Verão no Rio: entre sal, sol, turismo e segregações
“Rio 40 graus, cidade maravilha purgatório da beleza e do caos.” Em 1992, Fernanda Abreu cantava uma das músicas que passou a povoar o imaginário carioca e nacional quando se fala em Rio de Janeiro.
Porém, parece que o que mais marcou a lembrança popular foram as altas temperaturas de verões intensos e gostosos. Talvez pelo fato de o purgatório e o caos não serem distribuídos de maneira igualitária, numa cidade tão potente quanto partida.
Anos antes, outra produção audiovisual marcante foi disponibilizada ao público. Era a reportagem “Os pobres vão à praia”, episódio que foi ao ar pelo "Documento Especial", da Rede Manchete.
O programa abordava temas de interesse público (e questões polêmicas também) com vieses de jornalismo e, por vezes, sensacionalismo. No capítulo “Os pobres vão à praia”, mostrava a trajetória de pessoas empobrecidas e de bairros considerados periféricos até a praia. Expunha também as dificuldades no que diz respeito ao transporte público e superlotação.
Mas, para além disso, mostrava as opiniões de moradores da zona sul do Rio de Janeiro, com relação ao compartilhamento das areias e águas salgadas cariocas com moradores de outras regiões. Um depoimento ganhou notoriedade quando, em 2015, o episódio foi republicado na internet e redes sociais.
Uma jovem dizia: “é sujeira você pegar uma pessoa que mora em Ipanema, uma pessoa bem-vestida, legal, que tem educação e colocá-la na praia no meio de um monte de gente que não tem educação, que vá dizer grosseria, que vai comer farofa com galinha. Vai matar as pessoas de nojo.”
A jovem era Angela Moss que, quase 30 anos depois, foi a público reconhecer o caráter elitista de sua fala e salientar que não comungava mais desta visão de mundo e da sociedade.
Porém, tanto Rio 40° quanto “Os pobres vão à praia” refletem os dilemas de uma cidade que é cartão postal do Brasil e que arrecadou cerca de R$ 124 milhões (segundo a Secretaria Municipal de Turismo) provenientes do setor de turismo, entre janeiro e junho de 2023.
não se faz turismo no Rio de Janeiro sem a população que comumente tem sido excluída dos pontos turísticos.
E que, ao mesmo tempo, se vê debatendo novamente o acesso às praias entre 2023 e 2024 a partir da Operação Verão, que surgiu com o objetivo de coibir a violência no entorno das praias do Rio de Janeiro mas que, na verdade, mascara a segregação social, espacial e racial que assola a cidade desde sua fundação.

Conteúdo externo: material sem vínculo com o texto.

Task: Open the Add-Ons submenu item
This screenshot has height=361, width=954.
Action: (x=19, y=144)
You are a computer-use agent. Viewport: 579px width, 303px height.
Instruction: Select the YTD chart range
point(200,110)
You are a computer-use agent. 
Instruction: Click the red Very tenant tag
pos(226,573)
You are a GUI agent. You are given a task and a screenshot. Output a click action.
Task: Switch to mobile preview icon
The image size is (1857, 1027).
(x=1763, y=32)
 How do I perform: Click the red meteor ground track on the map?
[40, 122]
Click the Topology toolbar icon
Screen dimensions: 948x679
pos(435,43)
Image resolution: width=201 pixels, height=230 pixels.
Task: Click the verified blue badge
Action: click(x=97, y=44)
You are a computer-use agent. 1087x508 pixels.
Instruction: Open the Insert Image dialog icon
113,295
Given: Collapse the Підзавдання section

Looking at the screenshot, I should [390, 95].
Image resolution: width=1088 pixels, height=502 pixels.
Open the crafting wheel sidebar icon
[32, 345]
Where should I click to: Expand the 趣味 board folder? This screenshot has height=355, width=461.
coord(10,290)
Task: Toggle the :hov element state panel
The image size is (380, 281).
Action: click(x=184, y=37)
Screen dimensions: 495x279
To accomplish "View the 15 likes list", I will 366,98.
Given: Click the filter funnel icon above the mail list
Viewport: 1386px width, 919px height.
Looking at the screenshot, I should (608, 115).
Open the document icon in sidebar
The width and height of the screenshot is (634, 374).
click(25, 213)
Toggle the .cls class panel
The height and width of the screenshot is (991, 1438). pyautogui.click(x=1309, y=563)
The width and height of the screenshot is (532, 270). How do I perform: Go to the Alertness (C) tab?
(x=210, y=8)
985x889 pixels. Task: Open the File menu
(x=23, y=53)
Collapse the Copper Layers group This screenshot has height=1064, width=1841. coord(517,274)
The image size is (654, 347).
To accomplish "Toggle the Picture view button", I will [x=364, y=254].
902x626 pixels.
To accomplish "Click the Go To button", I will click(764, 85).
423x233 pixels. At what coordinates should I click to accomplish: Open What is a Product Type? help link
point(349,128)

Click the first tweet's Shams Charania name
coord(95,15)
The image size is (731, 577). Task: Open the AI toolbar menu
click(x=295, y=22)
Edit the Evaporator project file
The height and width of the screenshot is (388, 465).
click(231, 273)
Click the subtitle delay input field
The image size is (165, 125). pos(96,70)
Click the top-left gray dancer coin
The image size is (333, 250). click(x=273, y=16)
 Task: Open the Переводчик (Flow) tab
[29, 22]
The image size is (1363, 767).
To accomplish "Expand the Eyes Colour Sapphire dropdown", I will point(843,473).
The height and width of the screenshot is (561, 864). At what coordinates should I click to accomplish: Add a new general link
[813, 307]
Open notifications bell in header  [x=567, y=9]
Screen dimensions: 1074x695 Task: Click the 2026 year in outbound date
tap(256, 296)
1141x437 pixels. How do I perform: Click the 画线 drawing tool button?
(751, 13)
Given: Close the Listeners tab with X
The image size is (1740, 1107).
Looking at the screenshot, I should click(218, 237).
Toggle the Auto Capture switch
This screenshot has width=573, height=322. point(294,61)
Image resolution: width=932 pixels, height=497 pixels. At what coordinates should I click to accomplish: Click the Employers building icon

Para além das belezas naturais como praias, cachoeiras e vegetação, o que torna o Rio de Janeiro tão frutífero para o ramo do turismo é o seu povo. Sua história, forjada em movimentos políticos “oficiais”, como o fato de ter sido capital do Brasil entre 1763 e 1960. Mas também em movimentos políticos não considerados oficiais, como os dos capoeiras, quitandeiras e sambistas que sustentaram as insurreições culturais numa cidade febril.
O fato é que não se faz turismo no Rio de Janeiro sem a população que comumente tem sido excluída dos pontos turísticos.
Não há visitação no Cristo Redentor sem os agentes de limpeza que, em sua maioria, vêm de regiões periferizadas. Não há praia de Ipanema, Copacabana ou qualquer outra sem as centenas de vendedores, barraqueiros, garis e demais profissionais que fazem as praias cariocas serem bem mais do que sal e sol.
O que ocorre é que esses corpos costumam ser bem quistos nestes espaços apenas para servir. E não para usufruir do turismo, lazer, entretenimento e descanso que a localidade costuma proporcionar para outros perfis de consumidores e visitantes.
A expectativa do mercado turístico é que os números relativos à arrecadação do setor continuem em ascensão, já que em 2022 o ramo atingiu a marca de R$ 176 milhões gerados.
Em contrapartida, a expectativa dos movimentos sociais, movimentos negros e indivíduos que não costumam se ver nos cartões postais, é que quem acende e apaga as luzes desta cidade também passe a ser convidado a sentar à mesa na hora do banquete.